His thoughts were interrupted by Borte’s laugh. It was not a pleasant sound.
“The bitterest thing of all is that he is so obviously your son, more than any of the others. Yet you cannot see it. He has the will to stand up to his own father and you are blind.” She spat into the grass. “If Chagatai had done the same, you would be grinning and telling me the boy had his grandfather’s courage.”
“Enough,” he said quietly, sick of her voice and her criticism. The day had been spoiled for him, a mockery of the joy and triumph he remembered when he had come to that place with his own father and brothers.
Borte glared at his angry expression. “If he beats Chagatai down the hill, how will you react?” she said.
He cursed, his mood as sour as old milk. He had not considered that Jochi might still win, and he knew that if he did, he would not embrace the boy with Borte watching. His thoughts swirled without release and he did not know how he would react at all.
Temuge li
stened to Khasar’s grunting with a furious expression. His brother had earned a great deal of goodwill among the crew with his response to the attack. In the days after those terrifying moments in the dark, Chen Yi regularly included the Mongol warrior in the camaraderie of the boat. Khasar had learned many phrases in their language and shared their rations of hard spirit and balls of rice and shrimp in the evening. Ho Sa too seemed to have warmed to the boat master, but Temuge remained resolutely apart. It did not surprise him to see Khasar acting like an animal with the others, hanging his backside over the side and defecating into the river in broad daylight. He had no understanding and Temuge wished Khasar would realize that he was nothing more than a bowman sent to protect his younger brother. Genghis, at least, knew how valuable Temuge could be to him.
On the night before they left for the river, Genghis had summoned Temuge and asked him to remember every detail of the walls of Baotou, every part of the defenses.
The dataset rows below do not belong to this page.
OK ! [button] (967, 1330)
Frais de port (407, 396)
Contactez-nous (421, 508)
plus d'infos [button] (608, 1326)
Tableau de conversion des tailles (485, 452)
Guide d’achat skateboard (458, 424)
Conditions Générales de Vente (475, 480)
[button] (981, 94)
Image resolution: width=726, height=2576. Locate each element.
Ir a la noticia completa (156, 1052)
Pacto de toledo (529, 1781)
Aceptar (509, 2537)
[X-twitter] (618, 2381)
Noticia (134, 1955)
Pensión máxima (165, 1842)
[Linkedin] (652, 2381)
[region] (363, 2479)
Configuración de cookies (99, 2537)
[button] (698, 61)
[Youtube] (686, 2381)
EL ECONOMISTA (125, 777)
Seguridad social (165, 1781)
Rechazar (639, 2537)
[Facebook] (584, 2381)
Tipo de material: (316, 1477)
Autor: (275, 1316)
If they failed to return with the masons who had constructed the city, that knowledge might be all they had to begin a summer campaign. Genghis trusted Temuge’s memory and the keen intelligence that Khasar evidently lacked. Temuge had recalled the urgency in frustration when they passed a boat with two female crew and Khasar waved silver coins at them, inviting them over.
There was no privacy in the boat and Temuge could only stare at the water rather than watch as two young women stripped off and swam across like otters, gleaming and shivering as they came on board. Chen Yi had thrown out an anchor in the deep water so the women could swim back when the crew were finished with them.
Temuge closed his eyes at the squealing sounds that came from the second of the two women. She was small breasted and lithe, attractive in her youth, though she had not looked in his direction as she accepted Khasar’s coin. The sounds she made were only interrupted when Khasar’s plunging efforts knocked her hand open and the coin rolled away, causing laughter from the watching crew as she pushed him off and scrambled for it on her hands and knees. Temuge observed from the corner of his eye as Khasar took advantage of the opportunity, and the girl’s giggling made him swear under his breath. What would Genghis think of this delay to their planning? They had been given a task without equal in importance for the tribes. Genghis had made that clear. Without knowing how to enter the walled cities of the Chin, the Imperial soldiers would never be broken. It made Temuge furious while he waited for Khasar to finish for a second time. The day was being wasted and he knew that if he said anything, his brother would scorn him in front of the crew. Temuge burned with silent humiliation. He had not forgotten why they were there, even if Khasar had.